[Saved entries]
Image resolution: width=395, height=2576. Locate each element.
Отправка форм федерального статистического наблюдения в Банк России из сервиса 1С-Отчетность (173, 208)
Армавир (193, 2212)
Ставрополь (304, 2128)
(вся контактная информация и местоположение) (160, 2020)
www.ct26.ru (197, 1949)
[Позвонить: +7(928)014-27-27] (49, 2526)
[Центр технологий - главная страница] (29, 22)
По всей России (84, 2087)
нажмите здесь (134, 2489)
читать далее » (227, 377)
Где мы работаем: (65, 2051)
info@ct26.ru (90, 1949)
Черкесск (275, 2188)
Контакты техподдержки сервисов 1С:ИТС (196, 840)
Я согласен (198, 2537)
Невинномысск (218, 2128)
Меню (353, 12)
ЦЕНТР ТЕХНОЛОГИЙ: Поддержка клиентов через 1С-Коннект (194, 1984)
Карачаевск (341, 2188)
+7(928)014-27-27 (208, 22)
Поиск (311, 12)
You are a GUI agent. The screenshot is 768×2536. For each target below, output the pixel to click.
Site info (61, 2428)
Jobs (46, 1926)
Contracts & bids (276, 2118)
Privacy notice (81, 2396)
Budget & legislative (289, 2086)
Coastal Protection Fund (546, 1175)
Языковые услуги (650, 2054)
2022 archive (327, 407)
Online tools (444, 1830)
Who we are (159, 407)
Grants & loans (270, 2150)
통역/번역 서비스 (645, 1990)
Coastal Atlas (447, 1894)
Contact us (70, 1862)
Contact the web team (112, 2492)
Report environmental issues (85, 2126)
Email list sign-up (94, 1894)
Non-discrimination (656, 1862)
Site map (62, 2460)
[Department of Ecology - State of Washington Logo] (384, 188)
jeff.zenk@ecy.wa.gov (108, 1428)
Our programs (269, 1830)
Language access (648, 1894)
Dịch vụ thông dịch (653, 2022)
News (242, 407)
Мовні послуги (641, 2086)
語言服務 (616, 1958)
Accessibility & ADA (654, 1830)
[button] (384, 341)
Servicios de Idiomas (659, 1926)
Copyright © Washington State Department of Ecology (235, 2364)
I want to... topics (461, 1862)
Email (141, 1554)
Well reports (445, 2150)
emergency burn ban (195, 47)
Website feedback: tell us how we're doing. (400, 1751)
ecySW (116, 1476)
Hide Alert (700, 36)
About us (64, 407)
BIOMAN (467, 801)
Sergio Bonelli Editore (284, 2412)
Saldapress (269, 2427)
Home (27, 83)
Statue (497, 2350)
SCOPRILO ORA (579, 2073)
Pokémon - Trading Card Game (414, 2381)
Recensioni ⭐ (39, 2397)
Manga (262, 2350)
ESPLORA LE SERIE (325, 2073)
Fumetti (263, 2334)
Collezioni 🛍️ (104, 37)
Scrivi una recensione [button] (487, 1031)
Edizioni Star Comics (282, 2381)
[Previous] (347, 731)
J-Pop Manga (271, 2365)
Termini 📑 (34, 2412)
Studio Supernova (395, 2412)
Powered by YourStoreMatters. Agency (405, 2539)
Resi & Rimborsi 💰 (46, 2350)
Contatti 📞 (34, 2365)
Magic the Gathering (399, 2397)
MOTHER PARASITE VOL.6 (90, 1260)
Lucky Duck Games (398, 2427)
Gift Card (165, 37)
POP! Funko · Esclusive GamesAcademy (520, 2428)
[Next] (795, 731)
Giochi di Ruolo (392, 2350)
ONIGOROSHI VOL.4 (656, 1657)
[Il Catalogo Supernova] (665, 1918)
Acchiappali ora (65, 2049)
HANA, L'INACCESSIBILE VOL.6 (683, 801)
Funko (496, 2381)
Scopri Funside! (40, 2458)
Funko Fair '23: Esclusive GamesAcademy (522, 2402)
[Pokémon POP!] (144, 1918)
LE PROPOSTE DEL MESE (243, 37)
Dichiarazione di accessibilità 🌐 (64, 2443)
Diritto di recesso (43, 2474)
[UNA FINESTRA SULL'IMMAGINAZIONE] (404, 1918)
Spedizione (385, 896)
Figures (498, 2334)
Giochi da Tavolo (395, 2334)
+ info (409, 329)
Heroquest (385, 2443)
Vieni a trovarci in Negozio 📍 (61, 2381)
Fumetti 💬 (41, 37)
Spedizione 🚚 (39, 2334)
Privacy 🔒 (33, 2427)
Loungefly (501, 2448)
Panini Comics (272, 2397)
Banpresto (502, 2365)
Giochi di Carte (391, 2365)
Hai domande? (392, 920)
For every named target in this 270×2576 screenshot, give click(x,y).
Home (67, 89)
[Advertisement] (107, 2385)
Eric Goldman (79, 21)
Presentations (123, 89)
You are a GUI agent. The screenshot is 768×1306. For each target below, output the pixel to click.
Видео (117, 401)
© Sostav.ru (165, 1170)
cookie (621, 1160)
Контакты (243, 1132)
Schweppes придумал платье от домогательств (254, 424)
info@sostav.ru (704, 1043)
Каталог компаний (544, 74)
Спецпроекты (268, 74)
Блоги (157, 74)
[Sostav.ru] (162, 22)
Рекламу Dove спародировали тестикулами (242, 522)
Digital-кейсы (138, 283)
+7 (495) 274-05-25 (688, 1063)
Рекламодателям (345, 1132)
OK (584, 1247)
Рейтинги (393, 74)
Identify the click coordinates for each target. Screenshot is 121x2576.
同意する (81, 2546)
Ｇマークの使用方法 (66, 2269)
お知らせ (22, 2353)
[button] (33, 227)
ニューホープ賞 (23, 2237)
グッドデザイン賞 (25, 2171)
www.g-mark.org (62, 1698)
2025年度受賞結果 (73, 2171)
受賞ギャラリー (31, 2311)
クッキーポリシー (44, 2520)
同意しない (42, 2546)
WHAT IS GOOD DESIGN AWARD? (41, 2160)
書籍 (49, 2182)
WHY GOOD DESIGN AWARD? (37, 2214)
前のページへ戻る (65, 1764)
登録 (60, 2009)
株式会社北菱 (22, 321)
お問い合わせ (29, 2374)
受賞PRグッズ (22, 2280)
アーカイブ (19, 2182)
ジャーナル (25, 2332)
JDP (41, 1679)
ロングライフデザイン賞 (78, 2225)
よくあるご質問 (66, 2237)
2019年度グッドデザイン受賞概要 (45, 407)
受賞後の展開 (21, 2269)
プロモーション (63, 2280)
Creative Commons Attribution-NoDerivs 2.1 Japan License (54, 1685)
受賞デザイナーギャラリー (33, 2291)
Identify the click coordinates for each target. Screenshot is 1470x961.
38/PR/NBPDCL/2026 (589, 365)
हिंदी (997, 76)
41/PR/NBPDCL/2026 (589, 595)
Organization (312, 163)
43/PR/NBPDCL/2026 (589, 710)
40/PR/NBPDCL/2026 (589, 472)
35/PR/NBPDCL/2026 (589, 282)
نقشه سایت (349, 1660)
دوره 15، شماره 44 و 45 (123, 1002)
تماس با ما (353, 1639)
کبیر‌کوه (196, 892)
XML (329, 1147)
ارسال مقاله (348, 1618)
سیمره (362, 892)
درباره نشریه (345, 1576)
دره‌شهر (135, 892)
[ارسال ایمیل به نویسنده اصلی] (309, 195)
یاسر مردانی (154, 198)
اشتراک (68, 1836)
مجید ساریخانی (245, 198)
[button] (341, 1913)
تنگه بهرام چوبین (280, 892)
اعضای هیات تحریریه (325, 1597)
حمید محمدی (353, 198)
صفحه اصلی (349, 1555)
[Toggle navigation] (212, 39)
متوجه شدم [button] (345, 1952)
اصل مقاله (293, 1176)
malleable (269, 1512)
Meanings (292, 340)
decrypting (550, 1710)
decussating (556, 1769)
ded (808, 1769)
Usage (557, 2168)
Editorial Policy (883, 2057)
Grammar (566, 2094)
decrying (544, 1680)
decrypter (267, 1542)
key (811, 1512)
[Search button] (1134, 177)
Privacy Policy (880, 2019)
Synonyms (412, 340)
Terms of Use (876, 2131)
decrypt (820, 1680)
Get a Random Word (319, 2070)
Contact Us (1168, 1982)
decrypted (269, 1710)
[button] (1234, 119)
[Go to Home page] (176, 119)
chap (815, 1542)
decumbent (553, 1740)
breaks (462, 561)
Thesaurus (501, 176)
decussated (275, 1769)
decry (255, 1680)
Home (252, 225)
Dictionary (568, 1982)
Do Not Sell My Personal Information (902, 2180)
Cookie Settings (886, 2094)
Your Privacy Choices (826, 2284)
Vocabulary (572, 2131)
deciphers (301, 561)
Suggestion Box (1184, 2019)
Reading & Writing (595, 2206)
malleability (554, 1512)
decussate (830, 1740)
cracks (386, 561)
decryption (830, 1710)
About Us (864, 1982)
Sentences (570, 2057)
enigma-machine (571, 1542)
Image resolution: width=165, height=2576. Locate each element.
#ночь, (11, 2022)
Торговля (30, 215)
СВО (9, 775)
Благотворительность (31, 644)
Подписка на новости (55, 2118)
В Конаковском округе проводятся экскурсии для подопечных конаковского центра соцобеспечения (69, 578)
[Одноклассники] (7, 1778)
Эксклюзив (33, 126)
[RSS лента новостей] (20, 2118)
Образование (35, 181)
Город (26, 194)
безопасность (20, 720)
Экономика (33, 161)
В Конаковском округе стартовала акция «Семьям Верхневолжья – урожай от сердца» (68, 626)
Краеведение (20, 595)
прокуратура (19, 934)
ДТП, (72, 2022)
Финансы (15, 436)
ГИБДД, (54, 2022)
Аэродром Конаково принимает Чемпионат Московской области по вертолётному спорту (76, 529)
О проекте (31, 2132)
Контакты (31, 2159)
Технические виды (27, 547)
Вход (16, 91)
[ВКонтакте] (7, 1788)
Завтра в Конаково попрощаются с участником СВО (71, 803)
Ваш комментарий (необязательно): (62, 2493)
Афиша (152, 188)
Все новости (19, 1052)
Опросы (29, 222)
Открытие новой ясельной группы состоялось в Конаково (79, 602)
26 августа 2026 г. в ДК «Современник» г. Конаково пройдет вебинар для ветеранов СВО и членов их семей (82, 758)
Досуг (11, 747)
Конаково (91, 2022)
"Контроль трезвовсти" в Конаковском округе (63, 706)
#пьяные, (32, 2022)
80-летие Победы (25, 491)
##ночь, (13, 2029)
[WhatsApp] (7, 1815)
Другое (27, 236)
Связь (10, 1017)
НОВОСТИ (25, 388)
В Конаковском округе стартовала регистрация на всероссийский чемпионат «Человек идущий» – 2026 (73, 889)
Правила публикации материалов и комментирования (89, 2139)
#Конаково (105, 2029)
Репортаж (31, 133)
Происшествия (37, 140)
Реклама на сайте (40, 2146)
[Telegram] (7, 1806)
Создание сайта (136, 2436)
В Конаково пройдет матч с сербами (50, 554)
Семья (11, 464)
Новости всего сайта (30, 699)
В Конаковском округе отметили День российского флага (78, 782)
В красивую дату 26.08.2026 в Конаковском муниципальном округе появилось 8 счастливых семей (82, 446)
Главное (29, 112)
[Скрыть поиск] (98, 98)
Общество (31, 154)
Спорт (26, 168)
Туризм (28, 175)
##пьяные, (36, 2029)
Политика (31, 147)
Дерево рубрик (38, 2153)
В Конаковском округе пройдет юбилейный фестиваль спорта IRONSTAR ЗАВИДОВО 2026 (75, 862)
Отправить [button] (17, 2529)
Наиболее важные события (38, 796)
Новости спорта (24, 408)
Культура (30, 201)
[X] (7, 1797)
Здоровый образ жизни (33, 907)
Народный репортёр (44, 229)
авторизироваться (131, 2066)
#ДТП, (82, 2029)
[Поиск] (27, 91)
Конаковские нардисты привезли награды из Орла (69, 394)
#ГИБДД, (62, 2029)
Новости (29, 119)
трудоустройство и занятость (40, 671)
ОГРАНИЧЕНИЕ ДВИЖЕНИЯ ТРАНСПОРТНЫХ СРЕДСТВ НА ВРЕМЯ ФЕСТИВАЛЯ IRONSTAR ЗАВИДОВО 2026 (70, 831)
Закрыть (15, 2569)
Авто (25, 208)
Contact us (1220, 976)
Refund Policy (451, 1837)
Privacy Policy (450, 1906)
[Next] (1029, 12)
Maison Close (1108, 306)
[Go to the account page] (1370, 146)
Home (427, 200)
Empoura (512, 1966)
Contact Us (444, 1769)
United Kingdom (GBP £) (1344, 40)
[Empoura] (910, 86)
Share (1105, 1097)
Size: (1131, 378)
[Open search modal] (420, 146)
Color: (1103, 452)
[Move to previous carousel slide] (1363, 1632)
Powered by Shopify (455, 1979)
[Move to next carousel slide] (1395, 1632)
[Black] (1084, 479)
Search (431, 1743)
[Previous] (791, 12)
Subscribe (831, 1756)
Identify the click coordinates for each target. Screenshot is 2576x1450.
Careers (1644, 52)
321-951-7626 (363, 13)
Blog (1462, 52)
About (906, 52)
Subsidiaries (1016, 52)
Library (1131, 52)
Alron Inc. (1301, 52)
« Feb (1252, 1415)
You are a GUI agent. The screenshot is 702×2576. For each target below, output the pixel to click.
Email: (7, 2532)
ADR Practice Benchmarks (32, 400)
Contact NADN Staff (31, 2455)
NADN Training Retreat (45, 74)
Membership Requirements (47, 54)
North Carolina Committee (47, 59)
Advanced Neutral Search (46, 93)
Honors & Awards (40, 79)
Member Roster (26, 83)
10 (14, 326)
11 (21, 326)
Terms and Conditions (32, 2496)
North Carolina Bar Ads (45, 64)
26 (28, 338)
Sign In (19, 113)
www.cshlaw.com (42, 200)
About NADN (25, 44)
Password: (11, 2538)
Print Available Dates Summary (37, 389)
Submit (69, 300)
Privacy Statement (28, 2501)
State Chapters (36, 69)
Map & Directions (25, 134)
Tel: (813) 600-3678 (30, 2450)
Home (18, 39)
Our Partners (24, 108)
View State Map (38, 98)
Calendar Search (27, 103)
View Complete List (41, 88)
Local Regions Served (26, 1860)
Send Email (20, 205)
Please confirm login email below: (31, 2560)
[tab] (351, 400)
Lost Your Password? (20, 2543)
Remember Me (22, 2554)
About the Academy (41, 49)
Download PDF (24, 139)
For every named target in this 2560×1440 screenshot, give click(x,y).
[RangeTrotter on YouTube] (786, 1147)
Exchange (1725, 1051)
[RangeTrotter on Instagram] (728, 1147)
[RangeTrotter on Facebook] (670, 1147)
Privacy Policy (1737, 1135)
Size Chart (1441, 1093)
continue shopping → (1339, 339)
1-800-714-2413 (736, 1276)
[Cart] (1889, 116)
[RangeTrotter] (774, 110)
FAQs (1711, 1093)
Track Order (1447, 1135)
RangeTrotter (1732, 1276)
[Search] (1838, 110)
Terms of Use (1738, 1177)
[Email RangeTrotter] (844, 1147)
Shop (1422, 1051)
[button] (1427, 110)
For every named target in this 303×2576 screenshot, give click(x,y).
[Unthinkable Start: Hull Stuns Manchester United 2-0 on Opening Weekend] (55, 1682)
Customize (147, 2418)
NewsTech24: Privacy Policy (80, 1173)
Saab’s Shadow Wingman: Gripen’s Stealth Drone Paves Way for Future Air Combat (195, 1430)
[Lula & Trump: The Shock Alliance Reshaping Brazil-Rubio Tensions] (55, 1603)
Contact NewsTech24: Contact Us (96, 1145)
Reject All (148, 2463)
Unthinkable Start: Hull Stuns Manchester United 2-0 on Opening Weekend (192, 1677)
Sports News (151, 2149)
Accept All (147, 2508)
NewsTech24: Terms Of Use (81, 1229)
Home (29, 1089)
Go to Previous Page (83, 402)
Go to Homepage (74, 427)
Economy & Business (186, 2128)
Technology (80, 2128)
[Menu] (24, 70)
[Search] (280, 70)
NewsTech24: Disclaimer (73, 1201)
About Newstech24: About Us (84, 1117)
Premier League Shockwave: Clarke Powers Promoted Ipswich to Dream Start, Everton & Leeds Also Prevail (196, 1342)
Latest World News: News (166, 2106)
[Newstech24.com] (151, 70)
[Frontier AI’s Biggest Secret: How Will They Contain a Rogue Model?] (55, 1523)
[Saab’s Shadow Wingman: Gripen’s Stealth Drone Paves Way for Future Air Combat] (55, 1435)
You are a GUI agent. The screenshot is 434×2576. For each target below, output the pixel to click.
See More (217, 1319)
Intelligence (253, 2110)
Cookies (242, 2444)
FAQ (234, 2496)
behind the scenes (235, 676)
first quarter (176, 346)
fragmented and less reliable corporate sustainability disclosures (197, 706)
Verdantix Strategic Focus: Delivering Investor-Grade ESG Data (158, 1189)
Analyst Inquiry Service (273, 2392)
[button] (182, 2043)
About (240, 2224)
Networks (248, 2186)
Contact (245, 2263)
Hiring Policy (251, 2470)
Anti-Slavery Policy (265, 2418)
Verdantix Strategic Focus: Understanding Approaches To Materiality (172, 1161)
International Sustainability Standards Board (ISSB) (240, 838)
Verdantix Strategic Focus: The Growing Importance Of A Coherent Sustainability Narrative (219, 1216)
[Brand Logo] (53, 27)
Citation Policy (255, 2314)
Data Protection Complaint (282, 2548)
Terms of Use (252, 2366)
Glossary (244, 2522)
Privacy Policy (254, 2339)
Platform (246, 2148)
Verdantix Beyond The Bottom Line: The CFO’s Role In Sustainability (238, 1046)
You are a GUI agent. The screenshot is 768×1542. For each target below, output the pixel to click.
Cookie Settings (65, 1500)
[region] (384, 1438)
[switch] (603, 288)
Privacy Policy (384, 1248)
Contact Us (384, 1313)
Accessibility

*AIM OF THE TASK*. Above are the records; from them, give again exactly the lines from the one containing "В Конаковском округе стартовала акция" to the one containing "ОГРАНИЧЕНИЕ ДВИЖЕНИЯ ТРАНСПОРТНЫХ", both lines included, and nothing more.

*RESULT OF THE TASK*.
В Конаковском округе стартовала акция «Семьям Верхневолжья – урожай от сердца» (68, 626)
Краеведение (20, 595)
прокуратура (19, 934)
ДТП, (72, 2022)
Финансы (15, 436)
ГИБДД, (54, 2022)
Аэродром Конаково принимает Чемпионат Московской области по вертолётному спорту (76, 529)
О проекте (31, 2132)
Контакты (31, 2159)
Технические виды (27, 547)
Вход (16, 91)
[ВКонтакте] (7, 1788)
Завтра в Конаково попрощаются с участником СВО (71, 803)
Ваш комментарий (необязательно): (62, 2493)
Афиша (152, 188)
Все новости (19, 1052)
Опросы (29, 222)
Открытие новой ясельной группы состоялось в Конаково (79, 602)
26 августа 2026 г. в ДК «Современник» г. Конаково пройдет вебинар для ветеранов СВО и членов их семей (82, 758)
Досуг (11, 747)
Конаково (91, 2022)
"Контроль трезвовсти" в Конаковском округе (63, 706)
#пьяные, (32, 2022)
80-летие Победы (25, 491)
##ночь, (13, 2029)
[WhatsApp] (7, 1815)
Другое (27, 236)
Связь (10, 1017)
НОВОСТИ (25, 388)
В Конаковском округе стартовала регистрация на всероссийский чемпионат «Человек идущий» – 2026 (73, 889)
Правила публикации материалов и комментирования (89, 2139)
#Конаково (105, 2029)
Репортаж (31, 133)
Происшествия (37, 140)
Реклама на сайте (40, 2146)
[Telegram] (7, 1806)
Создание сайта (136, 2436)
В Конаково пройдет матч с сербами (50, 554)
Семья (11, 464)
Новости всего сайта (30, 699)
В Конаковском округе отметили День российского флага (78, 782)
В красивую дату 26.08.2026 в Конаковском муниципальном округе появилось 8 счастливых семей (82, 446)
Главное (29, 112)
[Скрыть поиск] (98, 98)
Общество (31, 154)
Спорт (26, 168)
Туризм (28, 175)
##пьяные, (36, 2029)
Политика (31, 147)
Дерево рубрик (38, 2153)
В Конаковском округе пройдет юбилейный фестиваль спорта IRONSTAR ЗАВИДОВО 2026 (75, 862)
Отправить [button] (17, 2529)
Наиболее важные события (38, 796)
Новости спорта (24, 408)
Культура (30, 201)
[X] (7, 1797)
Здоровый образ жизни (33, 907)
Народный репортёр (44, 229)
авторизироваться (131, 2066)
#ДТП, (82, 2029)
[Поиск] (27, 91)
Конаковские нардисты привезли награды из Орла (69, 394)
#ГИБДД, (62, 2029)
Новости (29, 119)
трудоустройство и занятость (40, 671)
ОГРАНИЧЕНИЕ ДВИЖЕНИЯ ТРАНСПОРТНЫХ СРЕДСТВ НА ВРЕМЯ ФЕСТИВАЛЯ IRONSTAR ЗАВИДОВО 2026 (70, 831)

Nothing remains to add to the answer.